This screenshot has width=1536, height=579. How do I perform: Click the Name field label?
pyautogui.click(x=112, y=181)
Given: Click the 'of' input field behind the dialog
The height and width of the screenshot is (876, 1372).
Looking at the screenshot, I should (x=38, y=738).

_ _ _ _

• _Directions_
Count how many lines of the data above contain the string "field". Reply with the number alone.

• _The reply_
2